Health

Medicaid Work Requirements Need Lawmaker Action

Thirty-one-year-old Arkansas resident Conisha Gatewood was recently referred to an obstetrician-gynecologist for nonstop menstrual bleeding but was told she didn’t have insurance once she got to the clinic. She was shocked because, like thousands of Arkansas residents, Gatewood went through the online-only process of signing up for Arkansas Works, the state’s Medicaid program.

“I was so confused,” Gatewood told the New Hampshire Union Leader. “I already had a job. No one could tell me what I needed to do.”

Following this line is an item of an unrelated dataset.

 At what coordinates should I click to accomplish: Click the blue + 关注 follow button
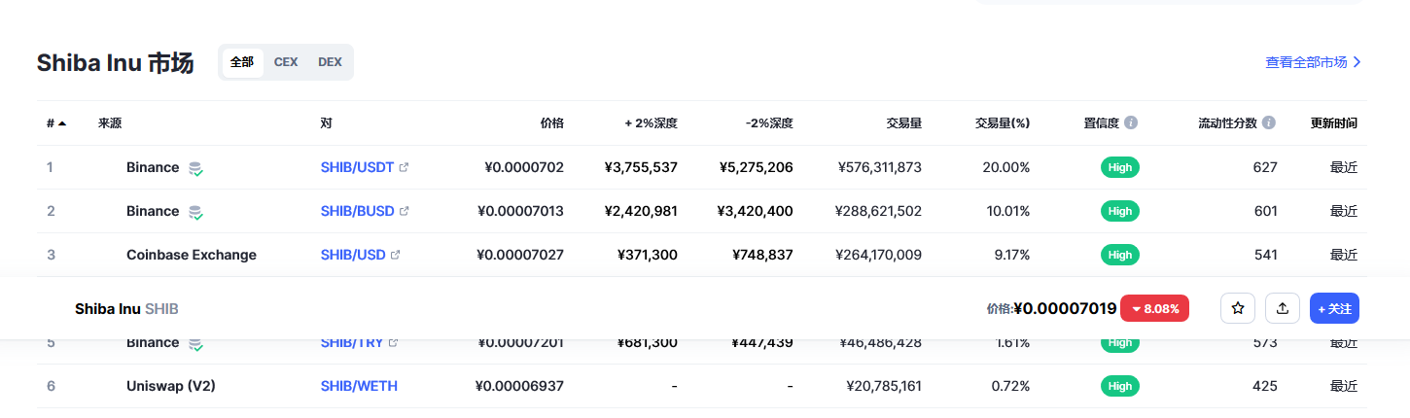tap(1334, 308)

From hearings to bill introductions, policymakers have made an effort to address key health issues like drug pricing and surprise medical bills. Still, little progress has been made on the issue of Medicaid work requirements, leaving tens of thousands of Americans like Gatewood in the lurch.

While congressional Democrats have recently decried the implementation of work requirement policies in a letter to the administration, there has yet to be significant movement on the issue. It’s time for policymakers to take action before the health care of millions of our most vulnerable citizens is put at risk.

The Centers for Medicare and Medicaid Services began providing guidelines for states to institute work requirements on Medicaid recipients in January 2018. Since then, nine states have had their work requirement programs approved by CMS. An additional six states are awaiting approval.

Some state lawmakers peg work requirements to health care access based on the idea that Medicaid recipients are out to game the system. In reality, the majority of non-disabled adult Medicaid beneficiaries already work at least part time, according to the Kaiser Family Foundation.

Most of those who don’t work cited reasons such as illness or disability, caregiving responsibilities, or being in school. Yet, when the false perception that Medicaid enrollees are freeloaders is codified into law, as in Arkansas, the result can be catastrophic, with penalties including loss of coverage and long waits for re-enrollment.

In Arkansas alone, since work requirements were implemented, over 18,000 consumers lost coverage. Fortunately, for those covered by Medicaid in Arkansas and Kentucky, a federal judge recently blocked Kentucky from implementing work requirements and Arkansas from continuing its program. However, Kentucky Gov. Matt Bevin (R) has threatened to end Medicaid expansion unless Kentucky can move forward with implementing work requirements, a decision that would drop over 400,000 new Medicaid enrollees.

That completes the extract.